### The task
Which lines in the material below contain the word "plus"? Copy each of them.

- - - - - - -

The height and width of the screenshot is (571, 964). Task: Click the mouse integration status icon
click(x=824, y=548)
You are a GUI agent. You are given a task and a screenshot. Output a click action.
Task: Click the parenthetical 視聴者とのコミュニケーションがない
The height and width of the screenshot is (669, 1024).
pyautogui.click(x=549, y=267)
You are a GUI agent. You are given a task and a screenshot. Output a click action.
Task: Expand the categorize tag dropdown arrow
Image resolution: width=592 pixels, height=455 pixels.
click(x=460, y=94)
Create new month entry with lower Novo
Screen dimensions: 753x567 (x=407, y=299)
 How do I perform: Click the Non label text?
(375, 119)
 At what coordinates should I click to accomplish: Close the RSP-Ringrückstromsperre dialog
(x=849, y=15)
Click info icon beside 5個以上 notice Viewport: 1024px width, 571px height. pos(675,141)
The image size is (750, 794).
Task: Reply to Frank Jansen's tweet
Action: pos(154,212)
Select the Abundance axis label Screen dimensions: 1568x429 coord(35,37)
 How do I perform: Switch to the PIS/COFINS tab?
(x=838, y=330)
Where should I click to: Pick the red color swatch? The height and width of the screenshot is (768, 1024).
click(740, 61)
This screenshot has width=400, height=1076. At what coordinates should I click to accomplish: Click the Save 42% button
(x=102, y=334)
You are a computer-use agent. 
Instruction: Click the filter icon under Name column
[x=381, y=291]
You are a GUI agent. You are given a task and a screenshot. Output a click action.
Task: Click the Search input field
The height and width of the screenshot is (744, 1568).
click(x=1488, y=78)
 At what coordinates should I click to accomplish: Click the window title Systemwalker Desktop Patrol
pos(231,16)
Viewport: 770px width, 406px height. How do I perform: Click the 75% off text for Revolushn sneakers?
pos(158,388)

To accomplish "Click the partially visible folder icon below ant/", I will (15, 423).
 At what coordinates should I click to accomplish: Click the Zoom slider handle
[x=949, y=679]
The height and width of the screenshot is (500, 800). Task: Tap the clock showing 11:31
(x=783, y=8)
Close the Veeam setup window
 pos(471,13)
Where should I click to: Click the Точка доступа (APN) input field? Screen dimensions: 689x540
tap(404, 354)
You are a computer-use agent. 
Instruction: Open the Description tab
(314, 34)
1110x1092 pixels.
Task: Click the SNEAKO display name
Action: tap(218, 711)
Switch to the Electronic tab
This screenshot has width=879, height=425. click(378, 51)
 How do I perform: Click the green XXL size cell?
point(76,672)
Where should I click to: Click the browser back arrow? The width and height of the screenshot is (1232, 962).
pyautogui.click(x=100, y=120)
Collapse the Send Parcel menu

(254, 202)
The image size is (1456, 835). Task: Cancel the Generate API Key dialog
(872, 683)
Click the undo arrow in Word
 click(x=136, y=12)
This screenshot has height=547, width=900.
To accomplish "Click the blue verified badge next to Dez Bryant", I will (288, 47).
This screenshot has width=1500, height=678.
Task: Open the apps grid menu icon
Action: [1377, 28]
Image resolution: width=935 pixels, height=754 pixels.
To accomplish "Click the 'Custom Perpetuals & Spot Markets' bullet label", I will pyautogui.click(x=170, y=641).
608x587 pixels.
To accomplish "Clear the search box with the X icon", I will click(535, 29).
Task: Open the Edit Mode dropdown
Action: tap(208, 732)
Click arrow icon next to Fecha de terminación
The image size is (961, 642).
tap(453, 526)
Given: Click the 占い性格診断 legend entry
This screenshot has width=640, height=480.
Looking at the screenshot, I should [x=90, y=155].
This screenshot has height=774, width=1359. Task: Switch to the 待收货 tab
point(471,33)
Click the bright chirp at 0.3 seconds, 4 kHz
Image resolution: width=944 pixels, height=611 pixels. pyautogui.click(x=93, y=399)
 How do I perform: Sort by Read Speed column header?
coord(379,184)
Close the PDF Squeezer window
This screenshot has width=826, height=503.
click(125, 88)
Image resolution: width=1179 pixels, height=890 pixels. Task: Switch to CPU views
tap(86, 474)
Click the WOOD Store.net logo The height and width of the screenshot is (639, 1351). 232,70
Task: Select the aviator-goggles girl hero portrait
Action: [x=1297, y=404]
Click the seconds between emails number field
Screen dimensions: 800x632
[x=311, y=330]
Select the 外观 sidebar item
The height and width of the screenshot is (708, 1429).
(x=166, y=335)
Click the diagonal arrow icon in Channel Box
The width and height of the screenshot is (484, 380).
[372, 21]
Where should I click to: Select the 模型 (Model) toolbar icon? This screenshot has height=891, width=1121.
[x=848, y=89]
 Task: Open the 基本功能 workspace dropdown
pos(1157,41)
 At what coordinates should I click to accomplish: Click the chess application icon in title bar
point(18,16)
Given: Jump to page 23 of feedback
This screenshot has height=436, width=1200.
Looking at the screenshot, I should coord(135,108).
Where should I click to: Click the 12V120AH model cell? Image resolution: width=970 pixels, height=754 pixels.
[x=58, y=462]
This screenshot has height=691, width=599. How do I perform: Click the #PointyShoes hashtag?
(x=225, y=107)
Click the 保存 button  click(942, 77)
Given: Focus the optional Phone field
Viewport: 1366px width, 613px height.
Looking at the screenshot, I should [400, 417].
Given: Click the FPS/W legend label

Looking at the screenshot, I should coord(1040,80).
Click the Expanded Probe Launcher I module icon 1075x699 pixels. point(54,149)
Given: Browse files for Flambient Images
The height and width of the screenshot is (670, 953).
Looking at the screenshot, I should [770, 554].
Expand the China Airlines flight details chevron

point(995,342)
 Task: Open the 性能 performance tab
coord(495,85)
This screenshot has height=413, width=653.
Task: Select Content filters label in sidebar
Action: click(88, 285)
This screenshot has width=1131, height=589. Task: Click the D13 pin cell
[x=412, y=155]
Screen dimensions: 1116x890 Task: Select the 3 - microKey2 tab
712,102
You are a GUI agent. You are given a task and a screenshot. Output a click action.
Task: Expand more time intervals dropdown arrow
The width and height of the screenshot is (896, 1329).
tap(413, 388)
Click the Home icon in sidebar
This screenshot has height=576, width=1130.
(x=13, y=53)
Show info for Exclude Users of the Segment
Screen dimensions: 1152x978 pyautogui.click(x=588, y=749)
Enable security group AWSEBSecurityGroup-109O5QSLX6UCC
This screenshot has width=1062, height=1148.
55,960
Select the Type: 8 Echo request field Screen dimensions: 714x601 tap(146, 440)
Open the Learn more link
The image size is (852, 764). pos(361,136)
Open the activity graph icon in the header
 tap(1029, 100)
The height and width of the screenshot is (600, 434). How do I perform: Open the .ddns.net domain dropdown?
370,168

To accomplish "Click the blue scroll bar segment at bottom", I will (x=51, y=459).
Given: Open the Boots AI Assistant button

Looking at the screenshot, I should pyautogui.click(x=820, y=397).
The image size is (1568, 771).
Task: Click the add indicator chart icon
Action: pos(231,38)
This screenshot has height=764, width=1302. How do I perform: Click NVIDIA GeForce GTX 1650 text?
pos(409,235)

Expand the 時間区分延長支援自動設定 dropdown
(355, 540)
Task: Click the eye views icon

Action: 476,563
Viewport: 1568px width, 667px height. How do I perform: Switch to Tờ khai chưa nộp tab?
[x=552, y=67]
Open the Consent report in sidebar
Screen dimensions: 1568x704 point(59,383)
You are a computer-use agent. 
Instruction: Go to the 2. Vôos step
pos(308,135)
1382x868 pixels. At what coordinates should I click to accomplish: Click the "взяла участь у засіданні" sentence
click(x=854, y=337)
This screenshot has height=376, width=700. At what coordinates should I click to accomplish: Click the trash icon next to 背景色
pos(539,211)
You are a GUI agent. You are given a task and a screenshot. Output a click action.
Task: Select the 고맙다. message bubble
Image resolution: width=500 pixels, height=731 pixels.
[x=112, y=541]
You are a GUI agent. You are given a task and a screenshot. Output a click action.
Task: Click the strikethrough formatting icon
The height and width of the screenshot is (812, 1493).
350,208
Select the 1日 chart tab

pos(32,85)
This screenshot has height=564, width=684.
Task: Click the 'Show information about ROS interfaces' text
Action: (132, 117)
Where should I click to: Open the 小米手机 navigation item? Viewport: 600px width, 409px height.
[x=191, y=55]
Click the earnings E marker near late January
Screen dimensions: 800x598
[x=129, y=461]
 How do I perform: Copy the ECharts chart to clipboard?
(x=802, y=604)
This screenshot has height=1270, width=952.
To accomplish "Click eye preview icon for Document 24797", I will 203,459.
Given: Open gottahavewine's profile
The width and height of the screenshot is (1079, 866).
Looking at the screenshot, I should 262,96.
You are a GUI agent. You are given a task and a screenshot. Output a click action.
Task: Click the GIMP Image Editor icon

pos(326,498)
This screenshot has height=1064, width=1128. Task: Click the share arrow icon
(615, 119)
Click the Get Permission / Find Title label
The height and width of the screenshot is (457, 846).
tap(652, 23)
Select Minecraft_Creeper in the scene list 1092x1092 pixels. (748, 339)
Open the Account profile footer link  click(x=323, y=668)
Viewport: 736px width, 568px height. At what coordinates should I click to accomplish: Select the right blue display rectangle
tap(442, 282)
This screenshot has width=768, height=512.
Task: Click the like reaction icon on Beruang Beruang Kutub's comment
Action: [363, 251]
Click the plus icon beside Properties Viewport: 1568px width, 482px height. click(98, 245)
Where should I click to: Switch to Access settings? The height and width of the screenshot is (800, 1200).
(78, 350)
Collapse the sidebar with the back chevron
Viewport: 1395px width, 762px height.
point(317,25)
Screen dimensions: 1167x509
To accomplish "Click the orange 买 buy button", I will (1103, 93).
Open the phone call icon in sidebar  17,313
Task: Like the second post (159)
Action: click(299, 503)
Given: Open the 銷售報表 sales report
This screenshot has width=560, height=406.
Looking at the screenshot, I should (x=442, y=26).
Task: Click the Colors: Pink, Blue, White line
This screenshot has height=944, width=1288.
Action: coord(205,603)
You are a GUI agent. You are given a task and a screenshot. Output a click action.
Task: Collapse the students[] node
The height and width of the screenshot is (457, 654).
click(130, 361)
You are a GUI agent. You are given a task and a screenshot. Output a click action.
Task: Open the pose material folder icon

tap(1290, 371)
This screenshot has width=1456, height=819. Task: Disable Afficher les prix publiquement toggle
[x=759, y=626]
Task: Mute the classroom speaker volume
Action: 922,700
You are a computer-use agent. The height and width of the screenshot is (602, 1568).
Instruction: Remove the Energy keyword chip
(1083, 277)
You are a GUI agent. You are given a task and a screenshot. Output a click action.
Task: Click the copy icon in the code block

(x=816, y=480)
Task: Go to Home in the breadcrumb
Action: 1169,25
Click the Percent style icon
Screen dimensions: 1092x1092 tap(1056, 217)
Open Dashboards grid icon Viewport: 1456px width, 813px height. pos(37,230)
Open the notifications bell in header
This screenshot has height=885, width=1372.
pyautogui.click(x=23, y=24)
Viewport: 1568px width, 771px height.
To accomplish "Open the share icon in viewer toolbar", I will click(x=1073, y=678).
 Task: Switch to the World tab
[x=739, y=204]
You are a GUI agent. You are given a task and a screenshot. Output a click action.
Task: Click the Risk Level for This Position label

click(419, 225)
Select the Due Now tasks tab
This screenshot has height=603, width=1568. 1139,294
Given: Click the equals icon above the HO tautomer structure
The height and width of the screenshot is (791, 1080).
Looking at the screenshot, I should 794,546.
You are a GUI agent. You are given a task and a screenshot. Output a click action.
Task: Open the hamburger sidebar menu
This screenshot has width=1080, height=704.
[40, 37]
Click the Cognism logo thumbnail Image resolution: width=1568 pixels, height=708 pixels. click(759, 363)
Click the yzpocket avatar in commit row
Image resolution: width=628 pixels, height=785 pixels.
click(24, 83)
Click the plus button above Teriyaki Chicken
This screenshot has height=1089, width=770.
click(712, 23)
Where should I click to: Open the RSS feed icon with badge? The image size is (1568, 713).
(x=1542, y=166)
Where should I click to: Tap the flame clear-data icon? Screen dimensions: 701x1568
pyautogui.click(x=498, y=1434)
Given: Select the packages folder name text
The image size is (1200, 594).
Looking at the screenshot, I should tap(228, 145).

- - - - - - -

### Task response
Click the plus icon beside Properties Viewport: 1568px width, 482px height. click(98, 245)
Click the plus button above Teriyaki Chicken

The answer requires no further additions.